• _REQUESTS_
1. In the EUV light excerpt below, list every item that carries a label of two capital letters rather than a reference number, giving both its name and its label.
2. Write the next few sentences of the EUV light excerpt below, continuing after its final sentence.

• _TEXT TO READ_

········

However, the second purity improving part 24 is not limited to the
gas filter that is constituted of the activated carbon and may be
filters, such as a porous metal and a cold trap that have an
absorption function to the hydrocarbon compound.
[0036] When the second supply pipe 26 is long, the density of the
hydrocarbon compound of the buffer gas easily increases by a
desorption of the impurity from an inner wall of the pipe etc.
Therefore, the second purity improving part 24 is provided near the
condensing chamber CC (in other words, near a supply port 26c of
the second supply pipe 26) that is supplied the buffer gas and the
influence is preferably reduced as much as possible.
[0037] The second supply pipe 26 supplies the Ar gas (buffer gas)
from the Ar tank (not shown) to the condensing chamber CC via the
supply port 26c. The second supply pipe 26 consists of a metal (in
the instant embodiment, a stainless steel) to prevent the
desorption of the impurity from the inner wall.
[0038] Particularly, the second supply pipe 26b between the second
purity improving part 24 and the supply port 26c needs to consist
of the metal because the second purity improving part 24 cannot
remove the desorption hydrocarbon from the inner wall.
[0039] Moreover, an impurity removal effect of the second purity
improving part 24 has a life and the life becomes short if a gas
with bad purity is used. Therefore, the second supply pipe 26a
between the Ar tank as the supply source and the second purity
improving part 24 preferably consists of the metal.
[0040] The EUV light EL reached at the condensing point CP is
supplied to an optical system chamber OC that accommodates the
optical system 50. The optical system chamber OC is exhausted by a
vacuum pumping system and maintains a predetermined degree of
vacuum. The optical system 50 includes, for example, a reflective
mirror 52 and an optical integrator 54. In the instant embodiment,
the EUV light EL is reflected by the reflective mirror 52, incident
upon the optical integrator 54 and becomes an uniformly
illumination light.

········

• _DATASET SECTION_
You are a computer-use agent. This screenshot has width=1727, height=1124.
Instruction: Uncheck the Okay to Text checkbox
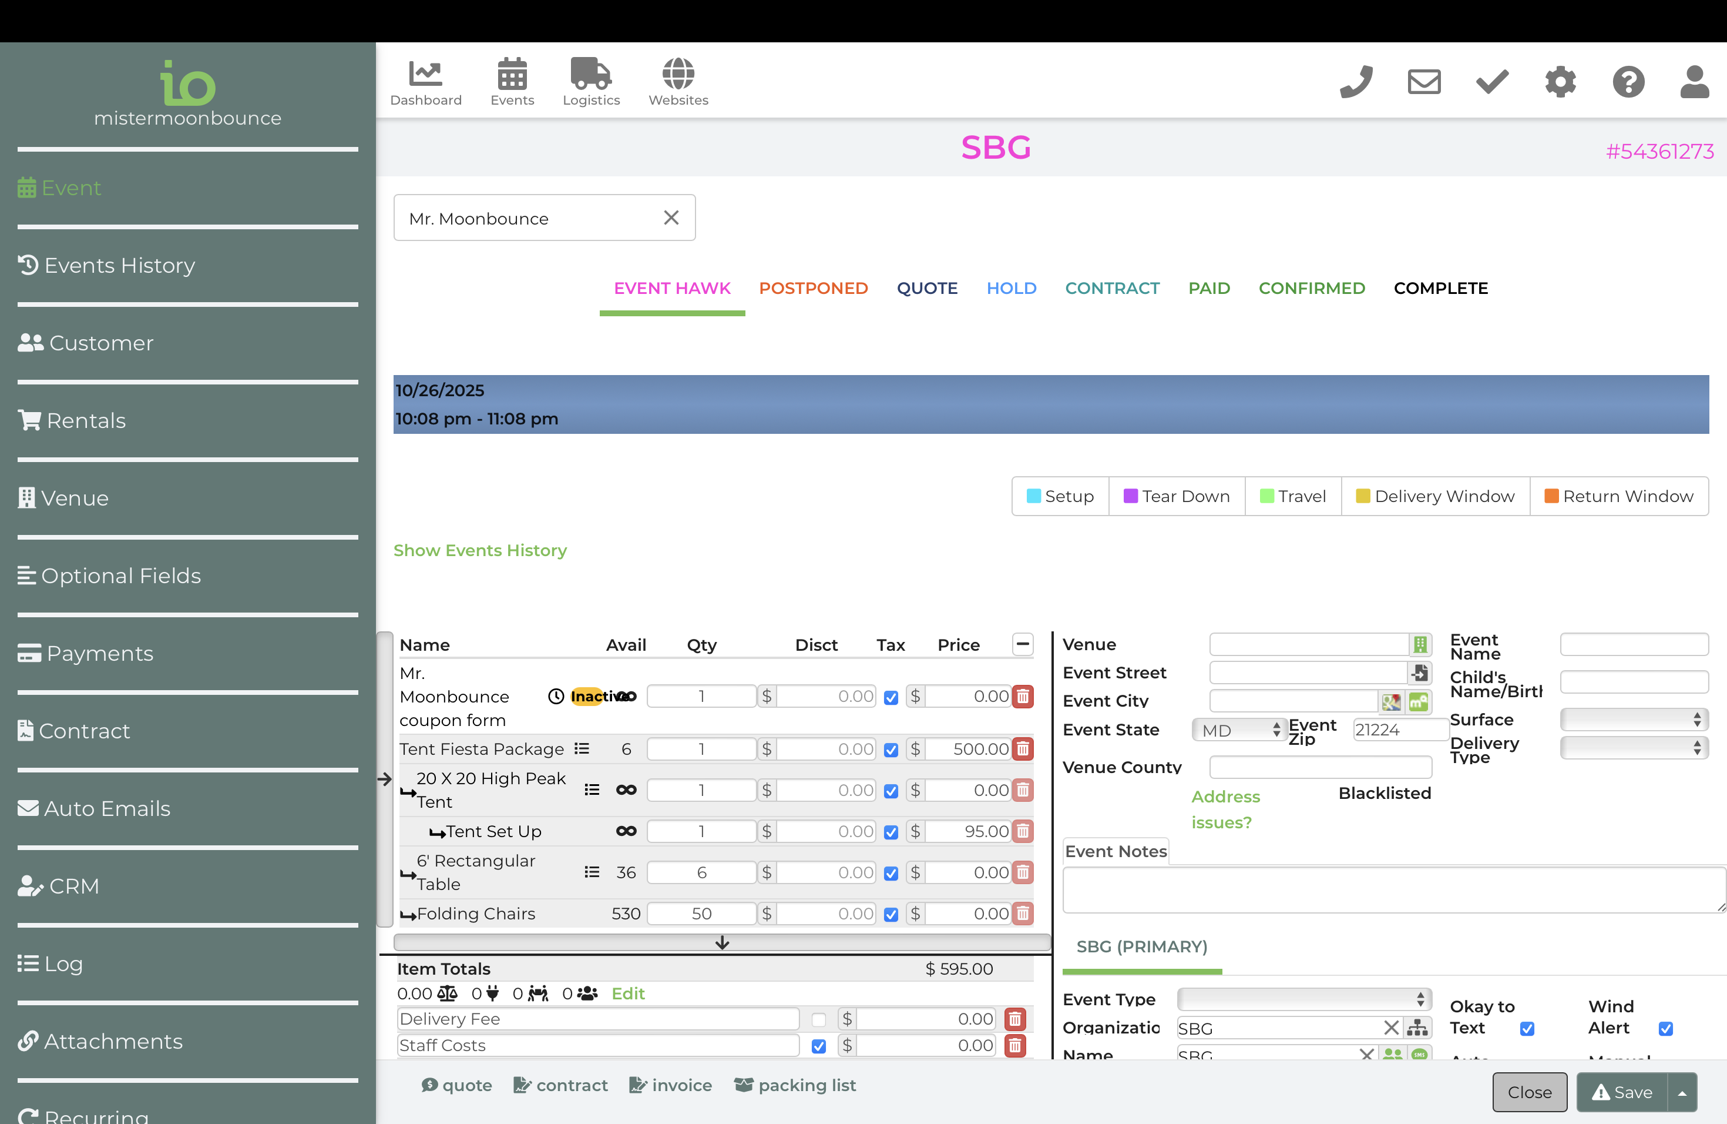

········

• _ANSWERS TO THE EXERCISE_
1.
condensing chamber CC
condensing point CP
optical system chamber OC
EUV light EL

2.
[0041] Although the generating chamber GC is exhausted by the
vacuum pumping system as above-mentioned, the Xe gas as the plasma
generating gas supplied from the first supply pipe 16 exists. The
Xe gas passes through the debris filter 30 and flows into the
condensing chamber CC. Moreover, the Xe gas and the Ar gas as the
buffer gas supplied from the second supply pipe 26 flow into the
optical system chamber OC via an aperture AP formed between the
condensing chamber CC and the optical system chamber OC described
later.
[0042] The gas is exhausted in a position (chamber) introduced gas
and an inflow of the gas to other position (other chambers) is
minimized to prevent an absorption of the EUV light EL by the
plasma generating gas and the buffer gas. Therefore, a gas
conductance of the aperture (opening) formed in a boundary of each
chamber is made small and a differential pumping needs to be
executed.
[0043] In the differential pumping between the condensing chamber
CC and the optical system chamber OC, a pressure of the optical
system chamber OC can be set to almost 1/10 to 1/100 of a pressure
of the condensing chamber CC by setting the aperture AP to the
almost same size as the condensing point CP.
[0044] However, the debris filter 30 is provided between the
generating chamber GC and the condensing chamber CC and an opening
formed by the debris filter 30 becomes large to introduce a lot of
the EUV light EL to the condensing mirror 22. Therefore, a pressure
reduction between the generating chamber GC and the condensing
chamber CC is not so remarkable as the differential pumping between
the condensing chamber CC and the optical system chamber OC.
[0045] Then, the instant embodiment reduces the density of impurity
(hydrocarbon) included in the plasma generating gas and the buffer
gas by the first purity improving part 14, the second purity
improving part 24, the first supply pipe 16 and the second supply
pipe 26. Thereby, when the plasma generating gas and the buffer gas
flow into the condensing chamber CC and the optical system chamber
OC, the adhesion of the carbon to the optical system can be reduced
and prevent a reduction of the reflectance and an occurrence of
non-uniformly light intensity.
[0046] Referring to experiment data shown in Table 1, a description
will be given of effects of the present invention.
[0047] Table 1 shows the density of the hydrocarbon compound in the
light source chamber LC and a reduction rate of the reflectance of
Si/Mo multilayer film sample mirror irradiated by the EUV light EL
in conditions A to C. Here, the condition A (the present invention)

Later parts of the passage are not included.